Middle-east Arab News Opinion | Asharq Al-awsat

U.N Report: U.S. should bring Guantanamo detainees to trial or release them | ASHARQ AL-AWSAT English Archive 2005 -2017
Select Page

GENEVA (AP) – The United States should bring all prisoners being held in Guantanamo Bay to an independent trial or release them, the United Nations said in a report released Thursday.

The 54-page report, summarizing an investigation by five U.N. experts, called on the U.S. government “to close down the Guantanamo Bay detention center and to refrain from any practice amounting to torture or cruel, inhuman or degrading treatment.”

But the U.S. ambassador to U.N. offices in Geneva, Kevin Moley, responded that the investigation had taken little account of evidence provided by the United States, and that the five U.N. experts rejected an invitation to visit Guantanamo.

“It is particularly unfortunate that the special rapporteurs rejected the invitation and that their unedited report does not reflect the direct, personal knowledge that this visit would have provided,” Moley wrote in a response that was included at the end of the report.

A preliminary version of the report was leaked earlier this week before it included U.S. comment.

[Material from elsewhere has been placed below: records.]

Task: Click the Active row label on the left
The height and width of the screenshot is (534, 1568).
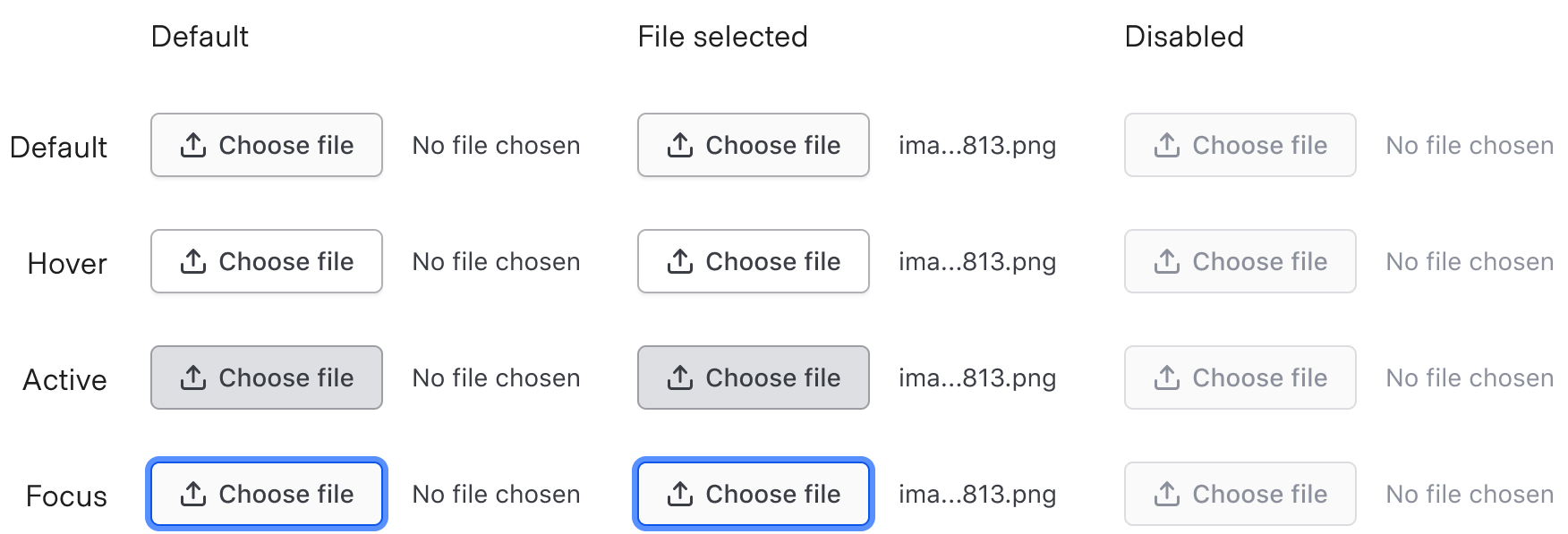Action: pos(64,379)
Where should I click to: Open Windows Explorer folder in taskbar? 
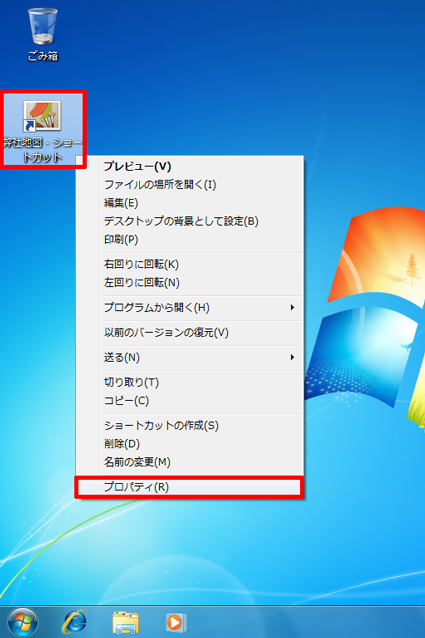click(x=125, y=623)
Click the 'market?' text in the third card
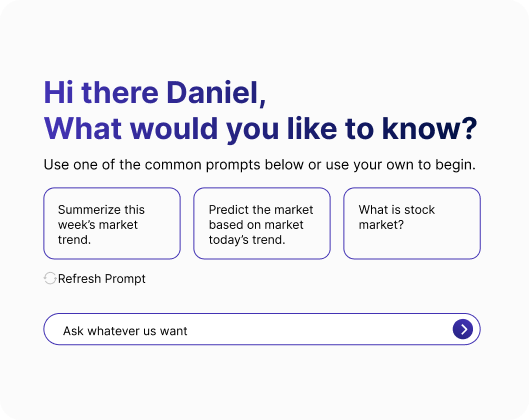 [381, 225]
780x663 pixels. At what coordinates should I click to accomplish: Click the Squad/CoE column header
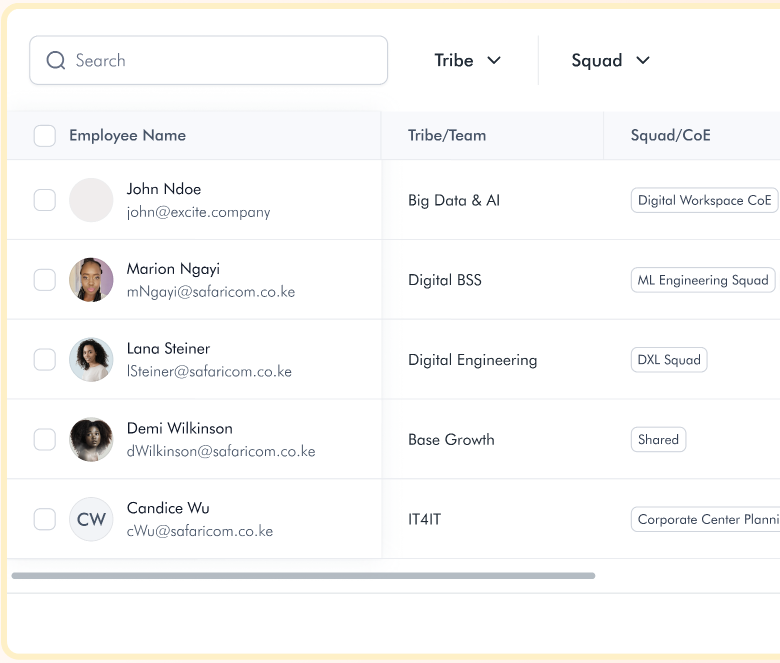tap(670, 136)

The U.S. is currently holding about 490 men at the U.S. military detention center on the southeastern tip of Cuba. The detainees are accused of having links to Afghanistan’s ousted Taliban regime or the al-Qaida terror group, though only a handful have been charged since the mission opened in January 2001.

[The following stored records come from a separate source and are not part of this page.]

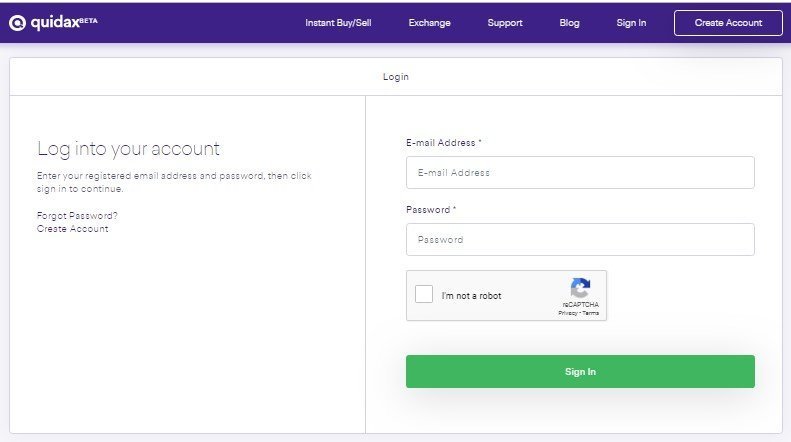The image size is (791, 442).
Task: Visit the Blog from the navbar
Action: coord(569,23)
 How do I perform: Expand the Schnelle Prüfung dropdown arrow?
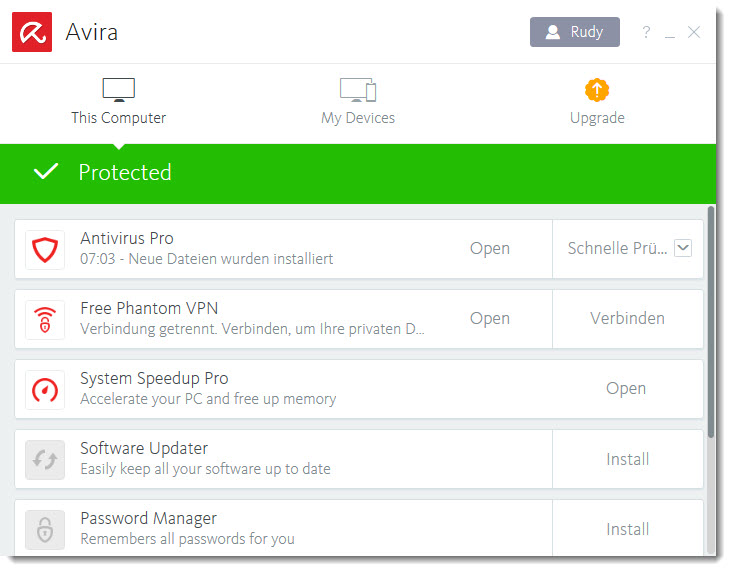[x=683, y=248]
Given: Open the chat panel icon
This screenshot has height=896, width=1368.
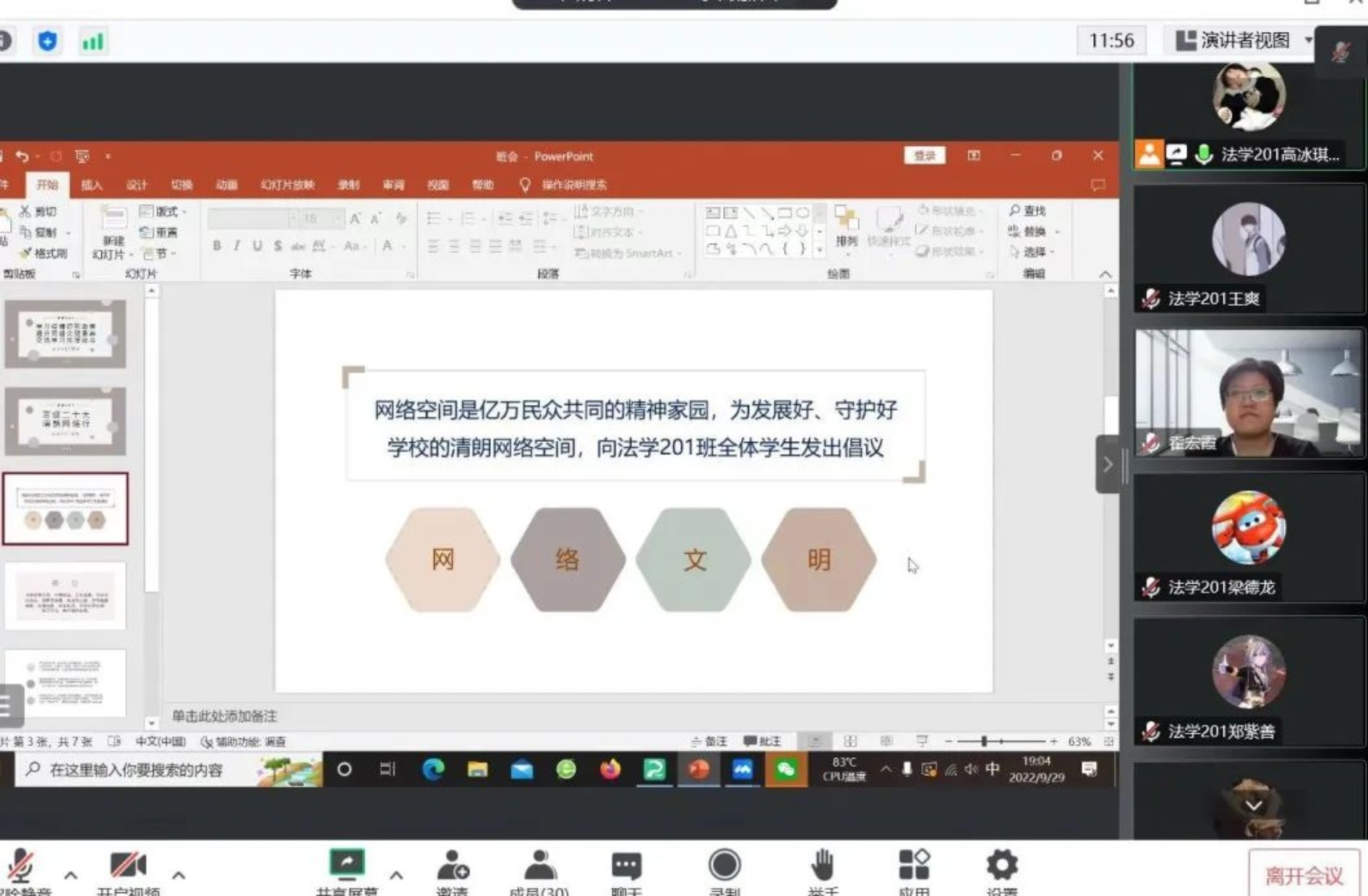Looking at the screenshot, I should coord(626,866).

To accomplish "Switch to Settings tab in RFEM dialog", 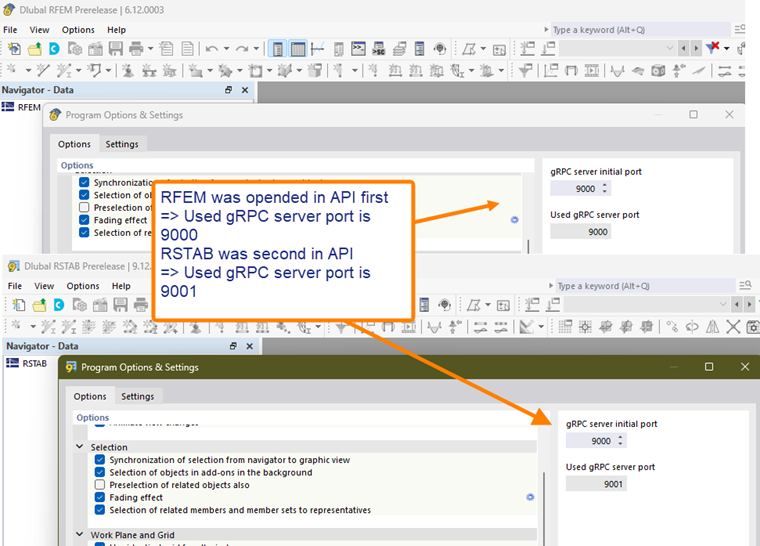I will point(122,144).
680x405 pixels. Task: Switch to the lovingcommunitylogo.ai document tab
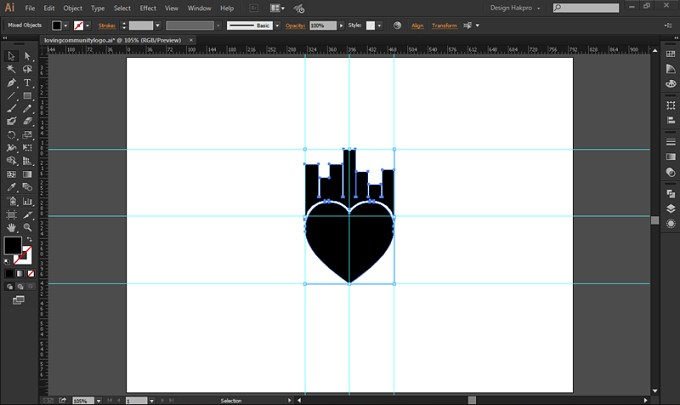point(113,40)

The five U.N. experts who authored the report had sought invitations from the United States to visit Guantanamo Bay since 2002. Three were invited last year, but refused in November after being told they could not interview detainees.

Only the International Committee of the Red Cross has been allowed to visit Guantanamo’s detainees, but the organization keeps its findings confidential, reporting them solely to the detaining power. Some reports have been leaked by what the organization calls third parties.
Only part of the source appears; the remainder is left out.